Beta_Orionis's avatar

I’ll focus on non-relationship passion. I would agree that it’s sort of an intensity. Certainly with particular subjects or issues, there is a rush of energy and a flow of verbalization, but that doesn’t happen too often for me.

What’s most common in my case is my passion for art. When I pick up a paintbrush, a piece of charcoal, colored pencils… nearly any medium… I feel an inexplicable warmth and energy course through my body. I smile without realizing it. I’m thrust into the most perfect tranquility, but proceed with a certain fervor. Time dissolves and I disconnect from my surroundings, only to become part of my subject. Worries leave my mind, and instead I concern myself with the task at hand. It’s an intuitive movement, not something forced. What I find most astonishing is the all encompassing feeling of security.

I don’t think it’s so much that I regard what I’m doing as important, or even necessarily meaningful to anyone beyond myself, but I feel fulfilled, whole, entirely content, when I engage in any artistic activity, and it’s the best feeling in the world.

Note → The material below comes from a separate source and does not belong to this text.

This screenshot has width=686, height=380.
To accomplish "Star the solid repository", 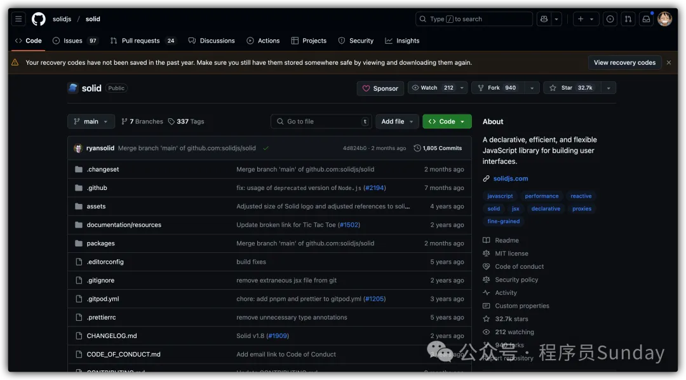I will coord(570,88).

Encountering another person with just as much passion only heightens my own. Sure, there’s an easier flow of communication on the verbal level, but it also feels like there’s some kind of invisible frequency to which we’re both attuned , that we amplify each other’s excitement and creativity. We resonate together. Finding those kinds of people results in a refreshment of energy, a strange rejuvenation, and a whole new wave of ideas. It’s beautiful.

proXXi's avatar

Passion: Expression, Precision, Perfection.

broncosgirl's avatar

Passion is something, at least personally, I don’t have to think about. Whatever is making you passionate at that moment is natural with who you are at the core. Though our passions may be different, when I meet someone who has the same passion I do about animals, books, or other things I hold important in my life, you seem to have an enexplicable understanding of the other person’s perspective even though you may not know anything else about them. It’s comforting :)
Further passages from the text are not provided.